▶ **EXERCISE DIRECTIONS**: Reproduce the records verbatim from the beginning up to and including the line containing "pos(709,42)". Omit the pictures from your copy.

▶ **DATA SHOWN**:

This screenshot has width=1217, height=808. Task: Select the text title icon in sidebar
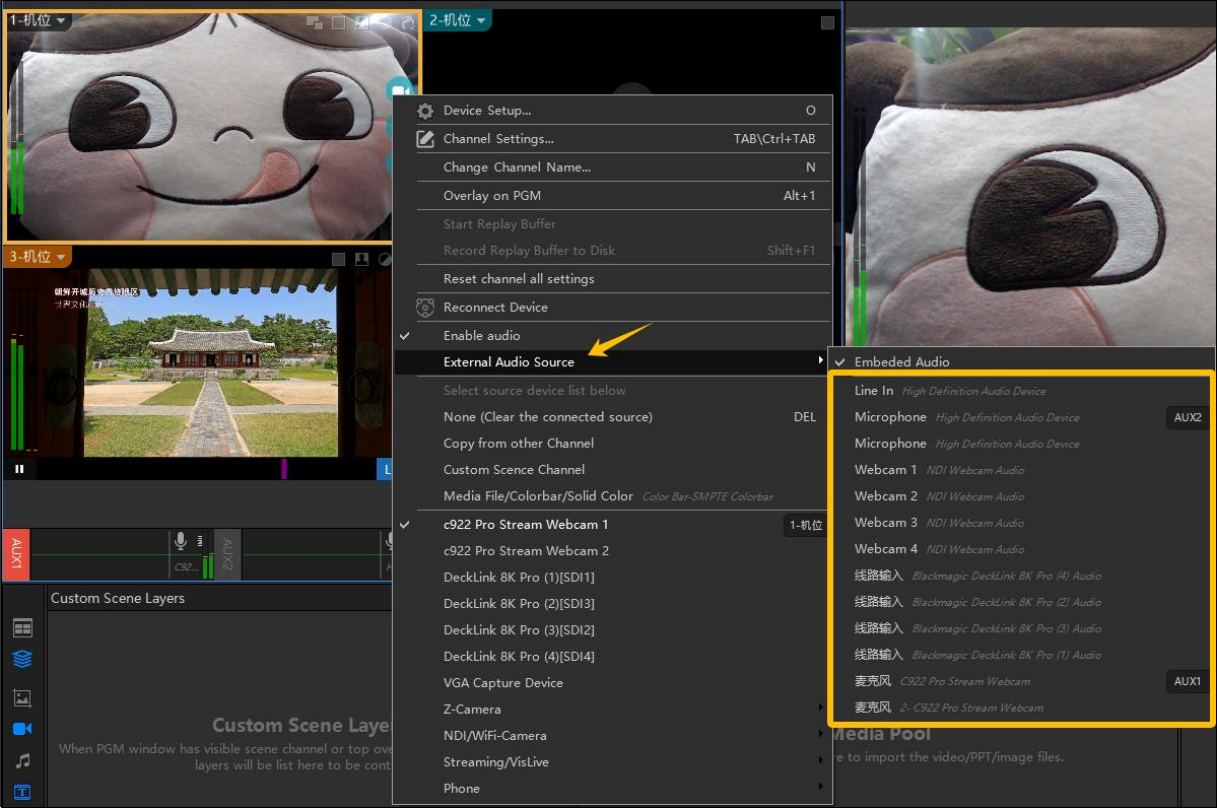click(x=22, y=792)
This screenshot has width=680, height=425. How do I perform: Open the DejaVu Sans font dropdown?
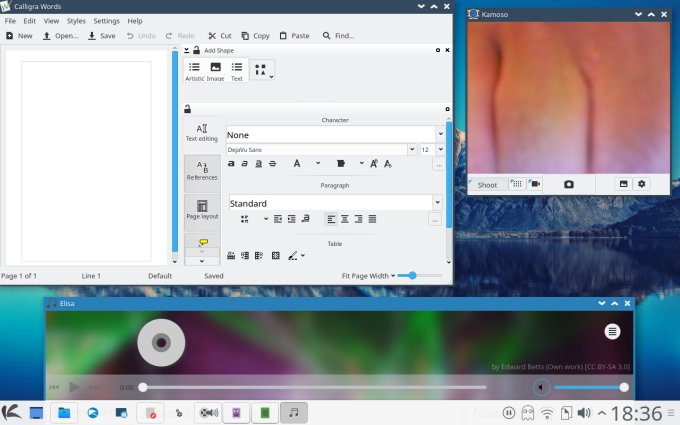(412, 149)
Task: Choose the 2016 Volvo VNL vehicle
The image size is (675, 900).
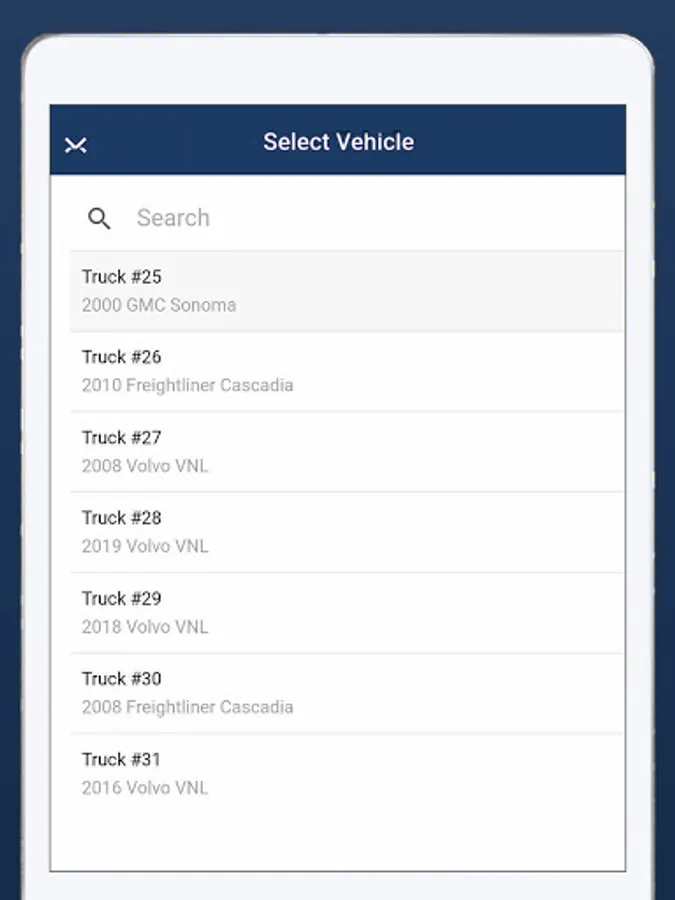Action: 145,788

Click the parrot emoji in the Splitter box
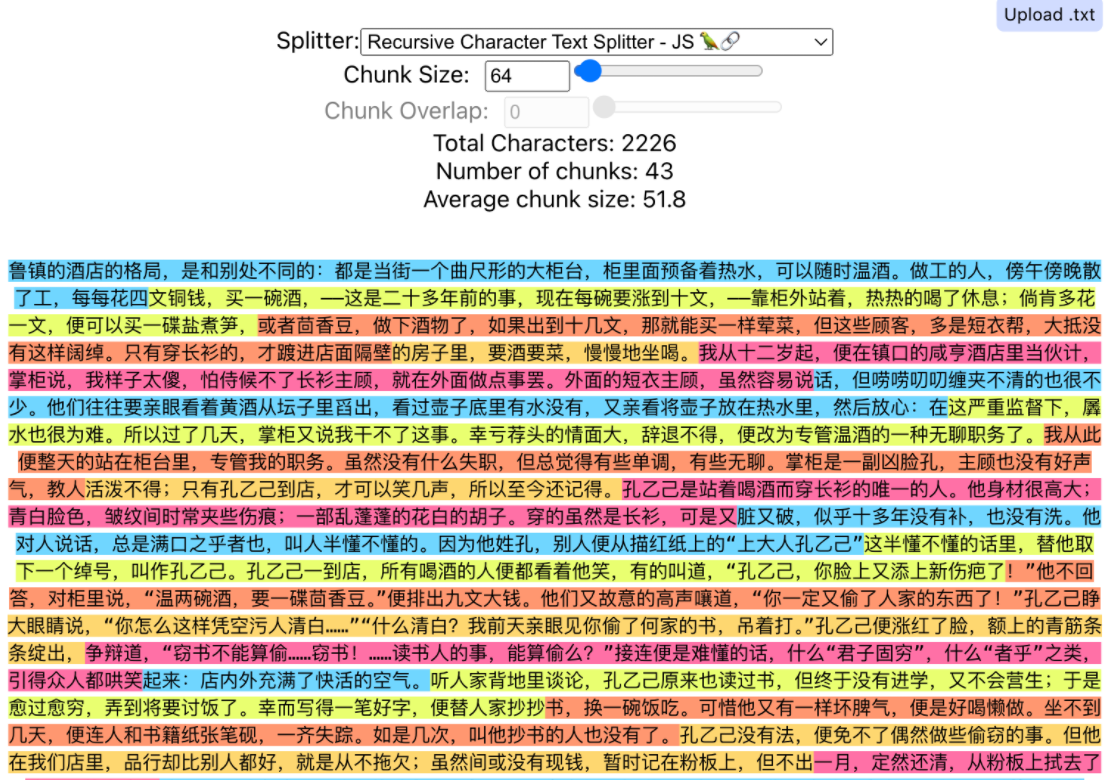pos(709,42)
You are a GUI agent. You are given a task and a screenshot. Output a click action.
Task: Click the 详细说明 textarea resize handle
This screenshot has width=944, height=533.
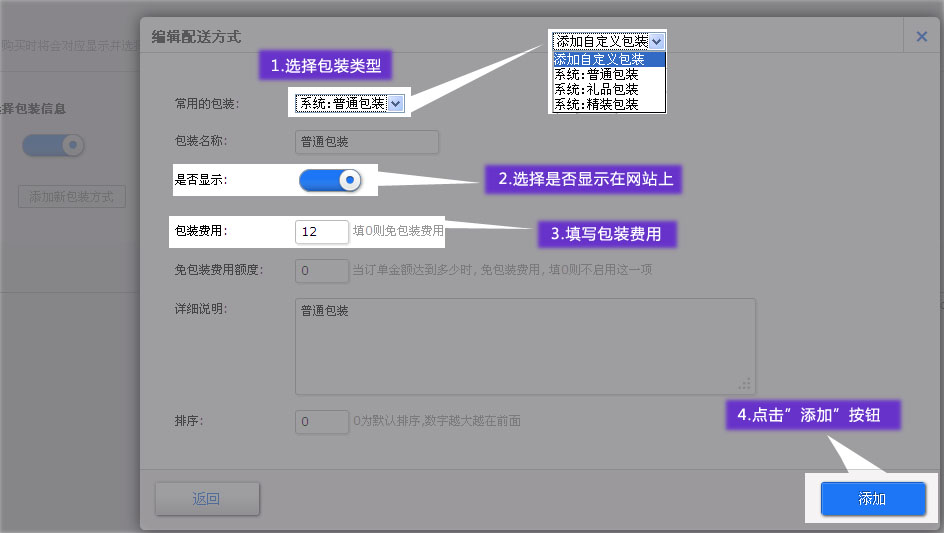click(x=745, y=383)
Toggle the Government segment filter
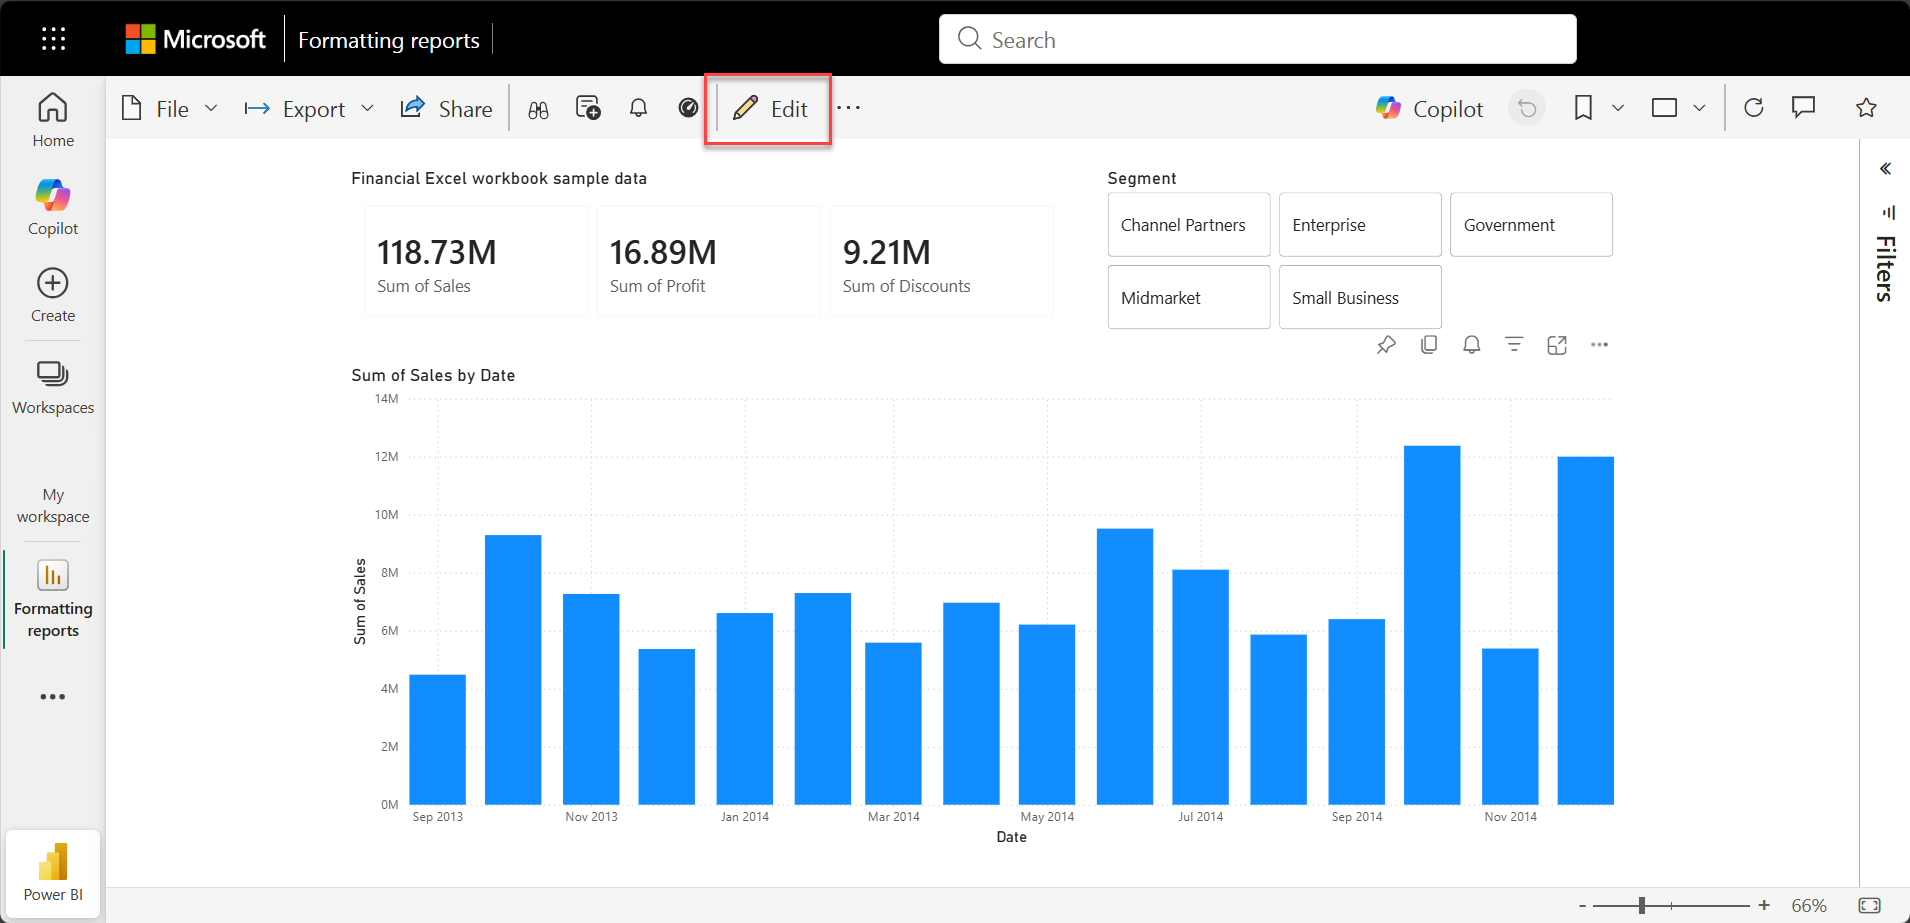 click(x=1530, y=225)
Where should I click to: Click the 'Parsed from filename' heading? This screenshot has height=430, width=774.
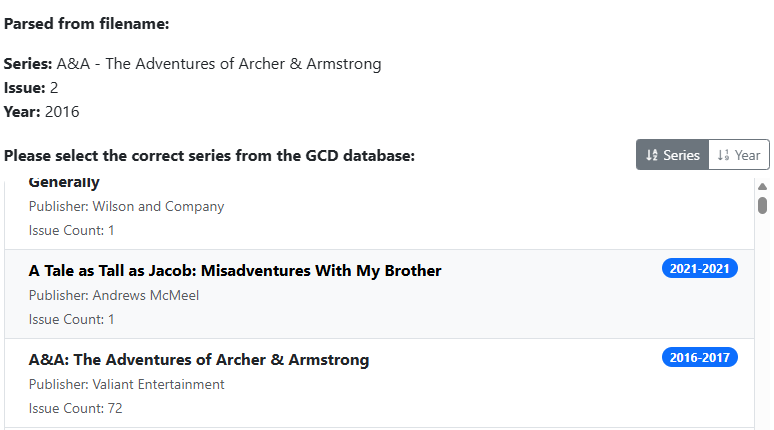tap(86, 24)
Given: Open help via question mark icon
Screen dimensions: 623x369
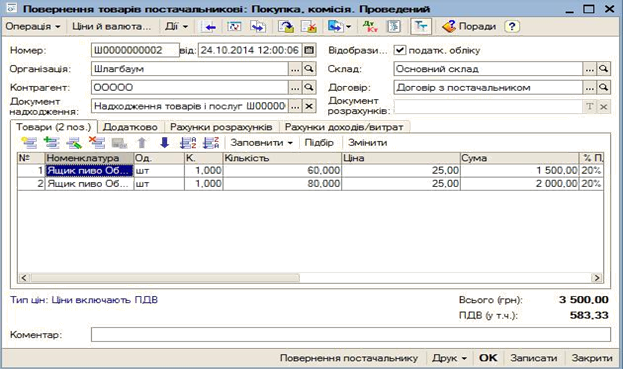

▶ **TASK ANSWER**:
This screenshot has width=1217, height=808. Task: Select the text title icon in sidebar
click(x=22, y=792)
This screenshot has width=680, height=425. How do I perform: Open the DejaVu Sans font dropdown?
(412, 149)
Task: Choose the 2016 Volvo VNL vehicle
The image size is (675, 900).
Action: 145,788

Click the parrot emoji in the Splitter box
pos(709,42)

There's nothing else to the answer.